Schlagenheim – titel klinkt als een Rammstein-nummer maar heeft uiteindelijk niets te betekenen – is eigenlijk tijdloos. Iedere generatie kan er zijn eigen ‘ding’ in horen. Wie opgroeide in de jaren zestig zal garagerock horen en in de jaren zeventig krautrock en jazzrock a la Mahavishnu Orchestra (de mannen van black midi zijn fan), tachtigers horen er postpunk en hardcore in en voor negentigers zal Schlagenheim vooral doen denken aan prog, emo en mathematische postrock. Nog meer referenties? Frank Zappa, Mark E. Smith van The Fall, Primus, Can en Damo Suzuki (ze stonden er zelfs mee op het podium), Queens Of The Stone Age, Johnny Rotten en PiL, Miles Davis, The Swans, Godspeed You! Black Emperor, Billy Cobham en zelfs de hele vroege Roxy Music.

Zanger Geordie Greep fluistert, mompelt, galmt en krijst. Soms achteloos, soms woedend. Maar van wat hij allemaal uitkraamt, valt geen brood te bakken. Zijn teksten zijn associatief en onbegrijpelijk. Niet dat dat heel erg is; Geordie Greep (zang en gitaar), Matt Kwasniewski-Kelvin (gitaar en elektronica), Cameron Picton (bas) en Morgan Simpson (drums) zetten vooral sferen neer. De mannen zijn 19 en 20 jaar oud, komen uit Londen en hebben elkaar leren kennen op de prestigieuze BRIT School – waar ook vrouwen als Amy Winehouse en Adele het vak leerden. En Sam Smith. Maar black midi koos direct al voor een andere aanpak. “Wij wilden muziek maken die ontregelt en niet geruststelt of behaagt. Muziek die je hersenpan doet kraken. Maar dan wel met een enorme techniek als bagage. Ongecontroleerde herrie maken is leuk, maar punkbands die niet kunnen spelen zijn er al genoeg”, aldus Morgan Simpson in de Volkskrant.

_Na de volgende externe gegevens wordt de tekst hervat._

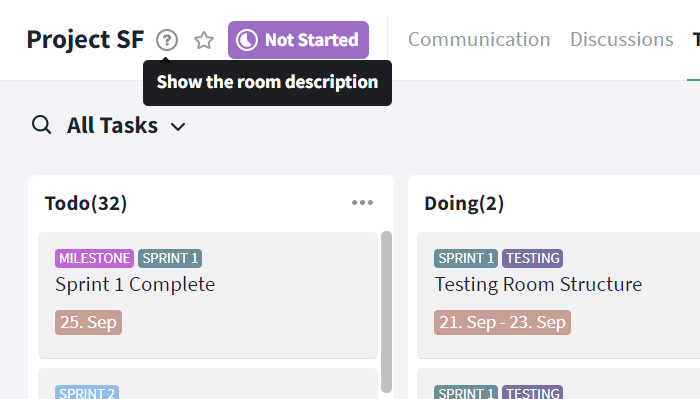Switch to the Discussions tab
The width and height of the screenshot is (700, 399).
coord(621,39)
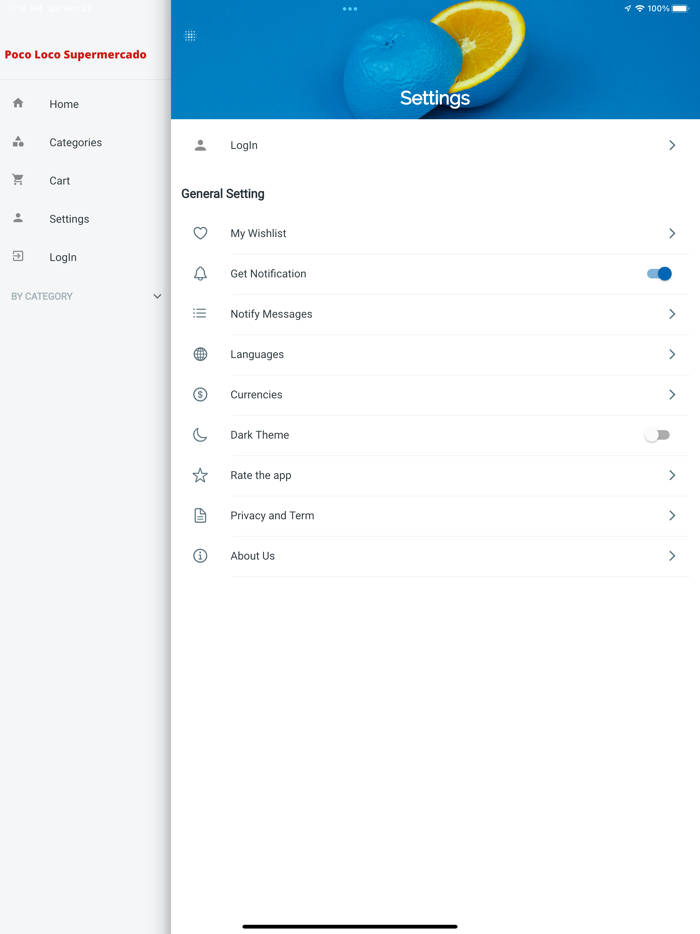Viewport: 700px width, 934px height.
Task: Enable the Dark Theme switch
Action: (657, 435)
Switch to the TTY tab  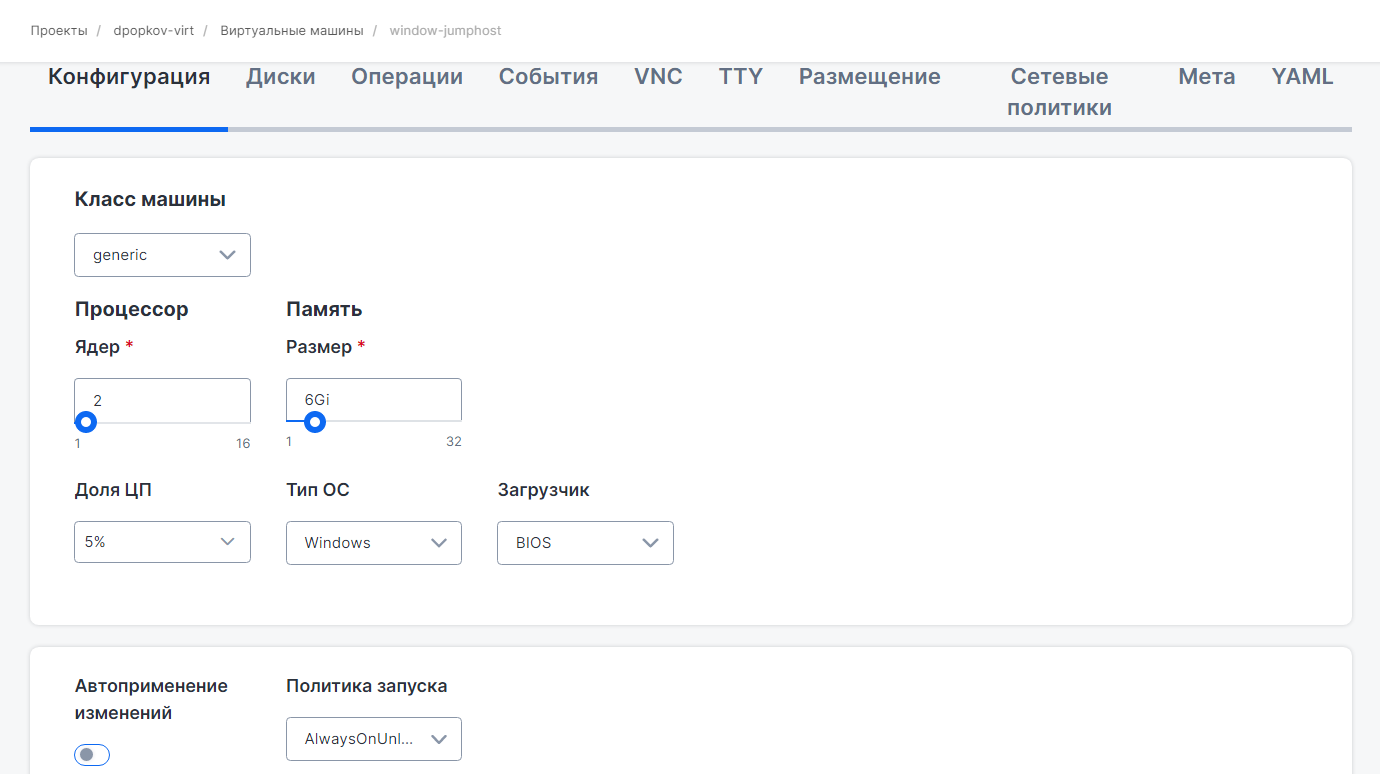click(740, 77)
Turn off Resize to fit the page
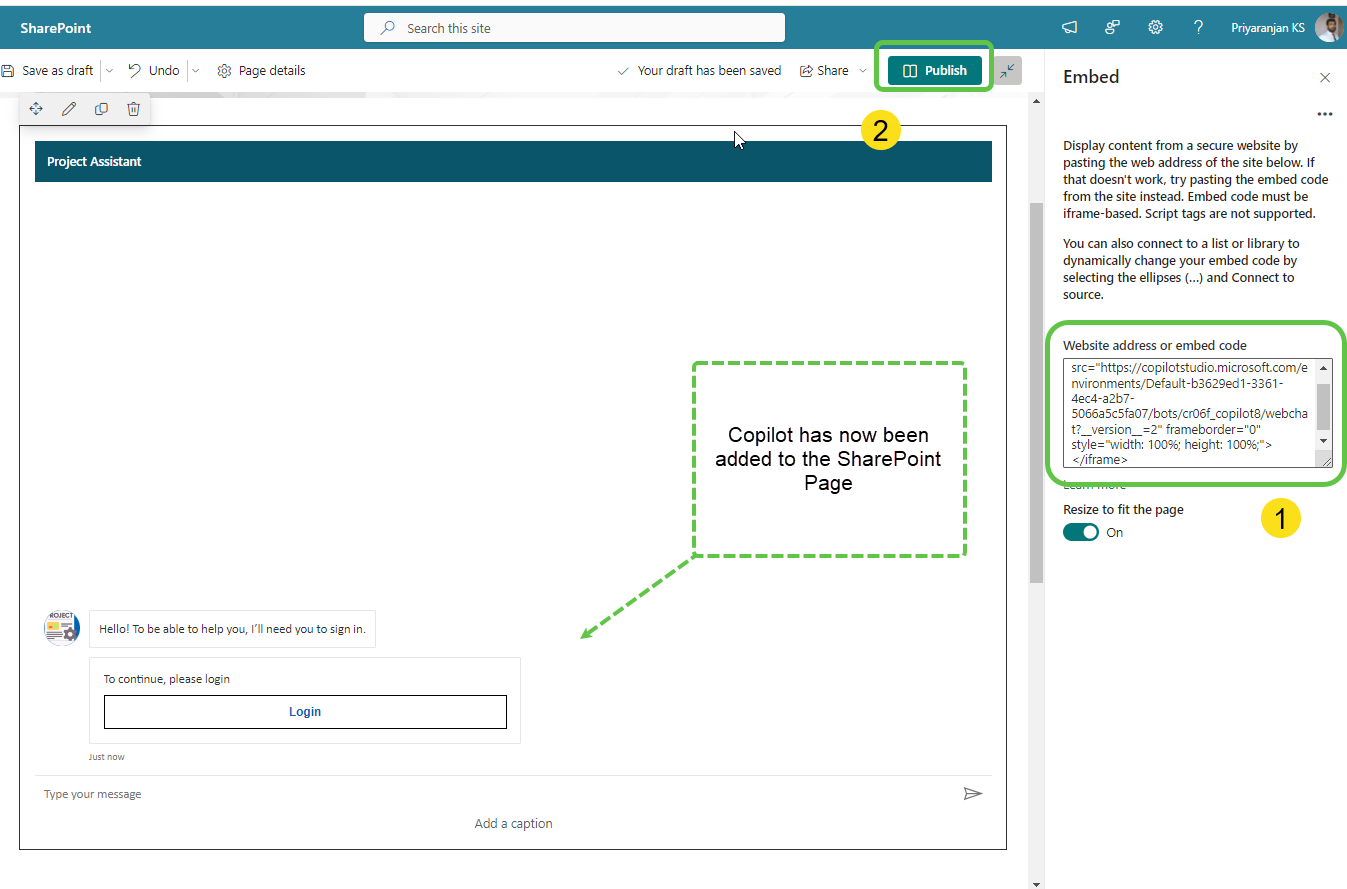 pyautogui.click(x=1081, y=533)
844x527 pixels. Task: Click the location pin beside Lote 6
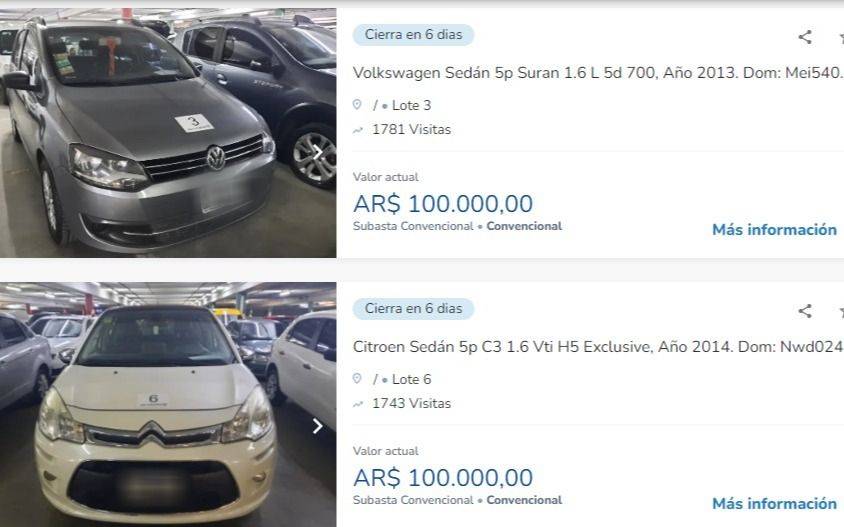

Dat is terug te horen op het radicaal tegendraadse Schlagenheim. Alles is samengebald tot de meest opwindende plaat van 2019. To be played at maximum volume! En draai de singletjes er nog maar even achteraan, want behalve de logge industrial-funktrack bmbmbm zijn die niet op de plaat te vinden. Doen ze bewust, net als The Beatles en The Smiths. Die brachten én singles én albums uit. Enjoy!